For this to happen, the interaction distance between lithium ions and these nitrogen-containing functional groups has to be incredibly small-;down to the nanometre scale.

"This means you need to very carefully design the structure of the nitrogen-containing carbon materials to maximize their ability to regulate the lithium ion flux," said Xufeng Zhou one of the corresponding authors of the study from the Advanced Li-ion Battery Engineering Laboratory at the Ningbo Institute of Materials Technology and Engineering.

The researchers have developed what they call porous carbon nitride microspheres, or PCNMs. The 'nitride' part is where the nitrogen comes in. These microspheres are structured such that they exhibit abundant nanopores, or holes on the scale of nanometres, as well as slightly larger ones on the scale of micrometres. When uniformly applied to the surface of a copper or lithium foil to form the negative electrode and tested in the LMB, formation of dendrites was effectively eliminated.

In tests, the researchers found that the LMB using a PCNM coated foil negative electrode achieved a high capacity retention of roughly 80 percent after more than 200 cycles of recharging.
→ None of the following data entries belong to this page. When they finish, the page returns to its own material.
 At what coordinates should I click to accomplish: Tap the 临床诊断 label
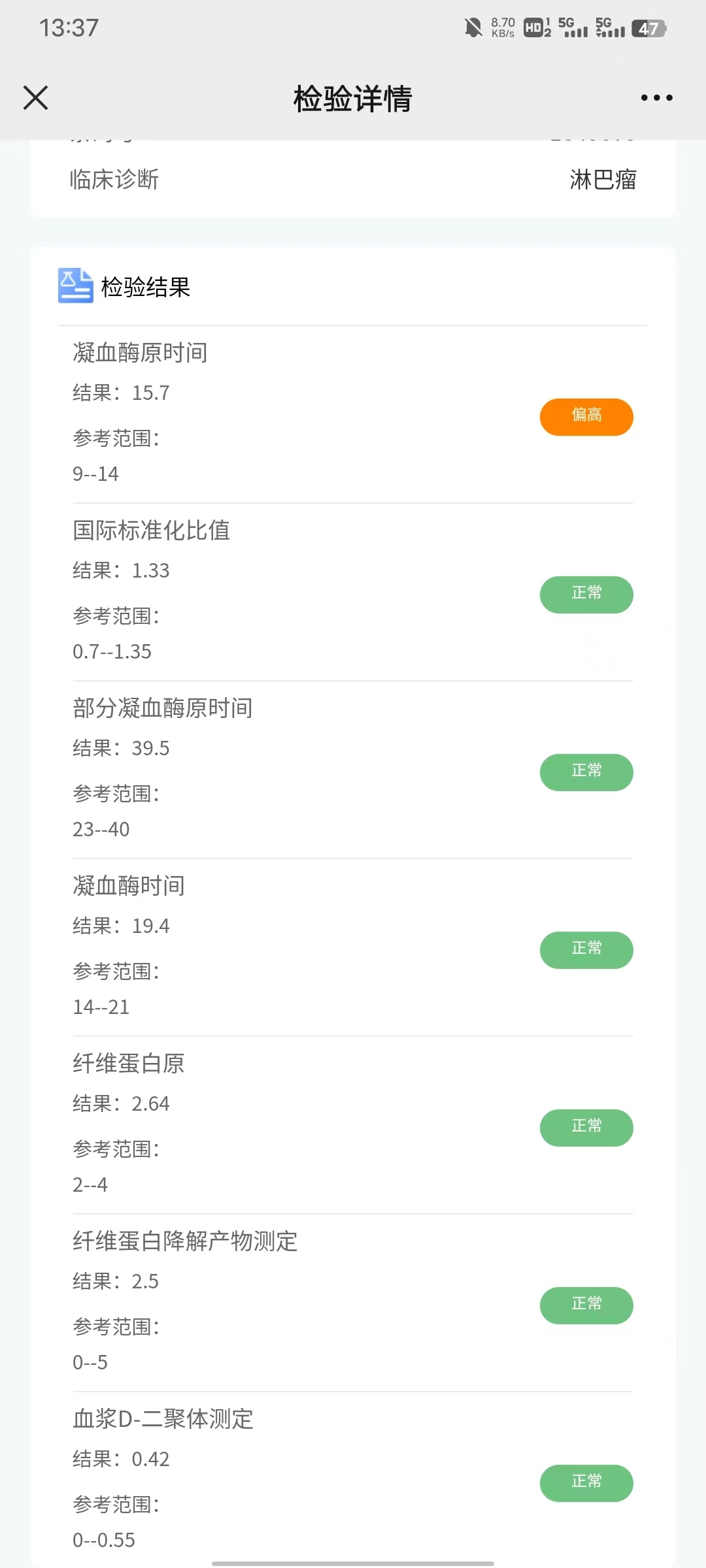tap(114, 180)
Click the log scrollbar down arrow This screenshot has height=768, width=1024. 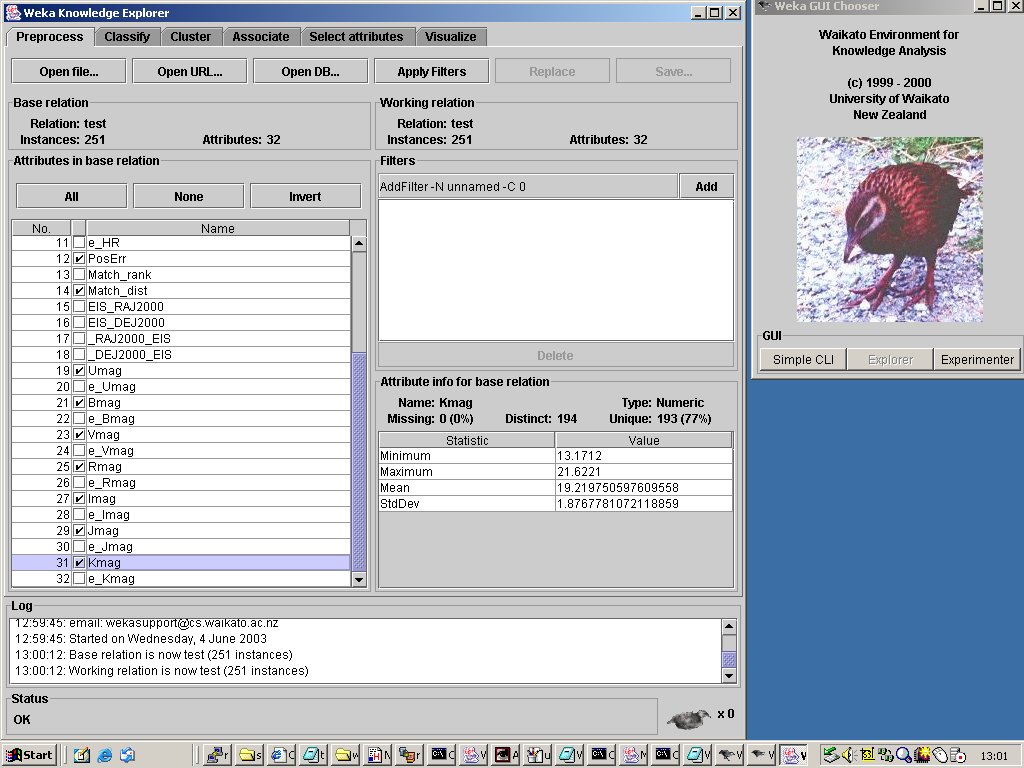[x=729, y=676]
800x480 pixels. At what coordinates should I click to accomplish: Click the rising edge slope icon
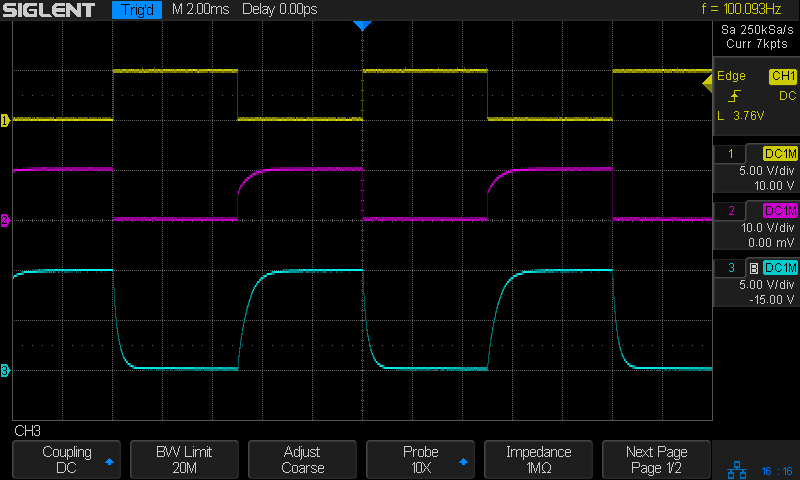[735, 96]
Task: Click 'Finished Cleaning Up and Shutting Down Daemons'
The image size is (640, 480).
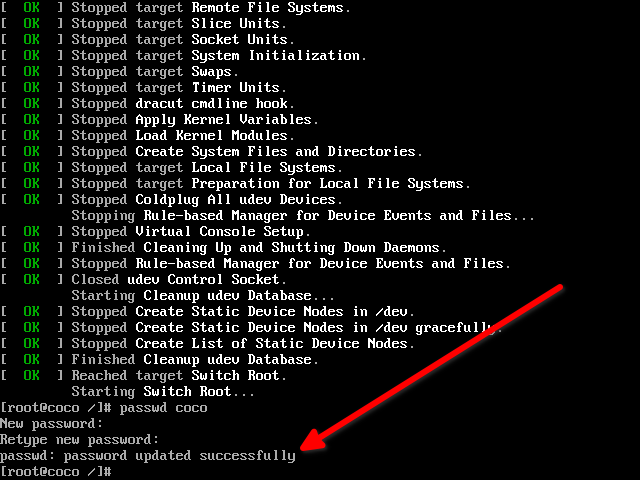Action: click(258, 248)
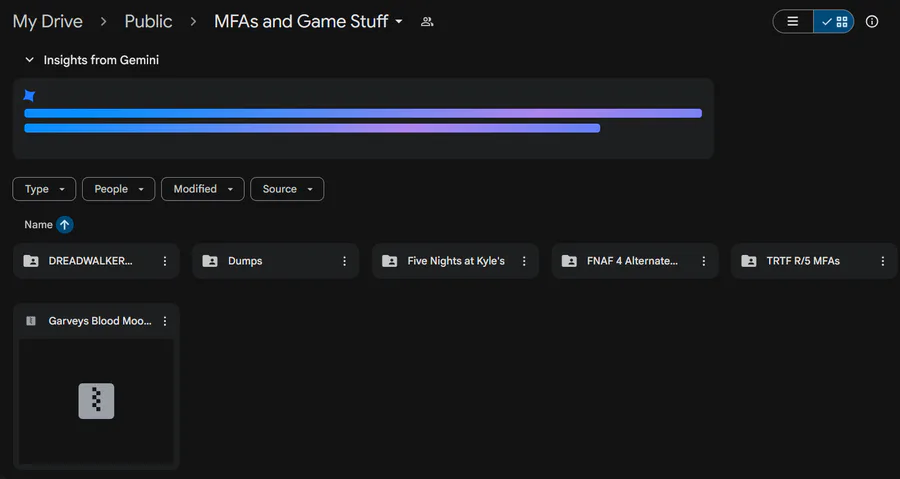Reverse the sort direction arrow
900x479 pixels.
coord(65,225)
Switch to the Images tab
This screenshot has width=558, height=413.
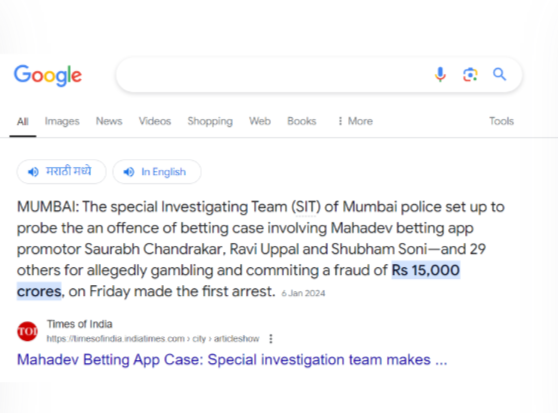point(62,121)
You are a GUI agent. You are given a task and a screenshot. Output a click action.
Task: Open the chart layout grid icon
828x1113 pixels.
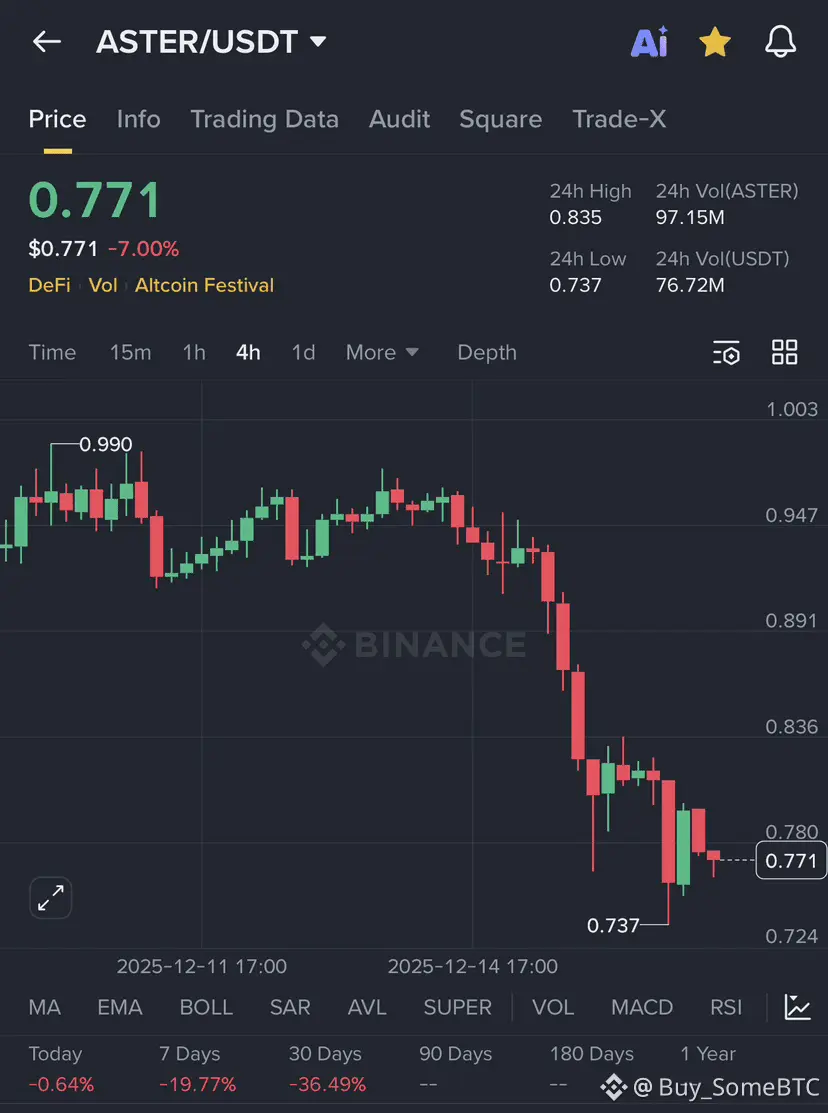[785, 352]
The cause for these significant improvements, as explained by Prof, Zhaoping Liu, who has co-supervised this research, is that the PCNMs offer both physical and chemical improvements. On the physical side, the 3D porous framework of the PCNMs is favourable for absorbing volume changes and for guiding lithium growth. Meanwhile chemically, the foil coating layer produces an effective interaction distance between the lithium ions and the nitrogen-containing functional groups to eliminate the irregularity of the lithium ion flux.

Prof. George Chen of the University of Nottingham in the UK points out that the findings from this research, particularly the established new mechanism for eliminating dendrite deposition, promise a long awaited and very much demanded stable and high capacity negative electrode that can help improve not only various LMBs, but also the supercapattery that is a hybrid device combining the merits of rechargeable battery and supercapacitor.